PROMPT 1:
Answer the following from the death penalty article:
(a) Which three crimes did the House majority bloc decide to remove from the bill?
(b) On what day and date was the majority caucus held?
(c) What is the number of the House bill in question?
PROMPT 2: Repeat word for word the stretch of the death penalty article from "MANILA, Philippines (UPDATED)" through "the controversial measure.".
PROMPT 3:
State whether each statement agrees with the death penalty article. Answer yes or no, and quote the deciding words:
(a) Speaker Pantaleon Alvarez attended the majority caucus.
(b) Plunder will remain among the crimes covered by the bill.
(c) Unlawful prescription of dangerous drugs is among the drug-related crimes the amended bill is expected to include.

PAGE EXTRACT:
——————————

MANILA, Philippines (UPDATED) – The House majority bloc decided to further water down the death penalty bill by removing rape, plunder, and treason to get more votes for the controversial measure.

This was revealed by House justice committee chairperson Reynaldo Umali following a majority caucus on Monday, February 27. Speaker Pantaleon Alvarez attended the meeting as well.

“We agreed that [the] bill will be limited to drug-related heinous crimes…. So tanggal na ‘yung treason, ‘yung plunder, ‘yung rape (So we will be removing treason, plunder, and rape),” said Umali. (READ: House ends death penalty debate after 7 session days)

With the latest decision, House Bill (HB) 4727 is expected to be further amended to just include the following drug-related crimes: 

  • Importation of dangerous drugs and/or controlled precursors and essential chemicals
  • Sale, trading, administration, dispensation, delivery, distribution, and transportation of dangerous drugs and/or controlled precursors and essential chemicals
  • Maintenance of a drug den, dive, or resort
  • Manufacture of dangerous drugs and/or controlled precursors and essential chemicals
  • Cultivation or culture of plants classified as dangerous drugs or are sources thereof
  • Unlawful prescription of dangerous drugs
  • Criminal liability of a public officer or employee for misappropriation, misapplication, or failure to account for the confiscated, seized and/or surrendered dangerous drugs, plant sources of dangerous drugs, controlled precursors and essential chemicals, instruments/paraphernalia and/or laboratory equipment including the proceeds or properties obtained from the unlawful act committed
  • Criminal liability for planting evidence concerning illegal drugs

The Oriental Mindoro 2nd District Representative explained that the majority bloc realized it can garner more votes for the measure if the bill will just retain the drug offenses.

——————————

SUPPLIED MATERIAL:
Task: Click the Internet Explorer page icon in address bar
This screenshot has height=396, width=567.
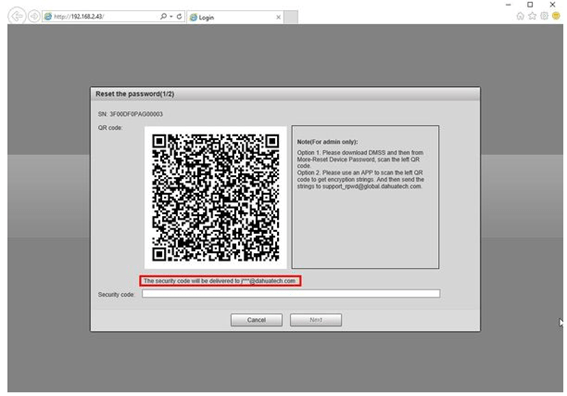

——————————

TASK ANSWER 1:
(a) Rape, plunder, and treason.
(b) Monday, February 27.
(c) House Bill (HB) 4727.

TASK ANSWER 2:
MANILA, Philippines (UPDATED) – The House majority bloc decided to further water down the death penalty bill by removing rape, plunder, and treason to get more votes for the controversial measure.

TASK ANSWER 3:
(a) Yes: "Speaker Pantaleon Alvarez attended the meeting as well."
(b) No: "further water down the death penalty bill by removing rape, plunder, and treason"
(c) Yes: "Unlawful prescription of dangerous drugs"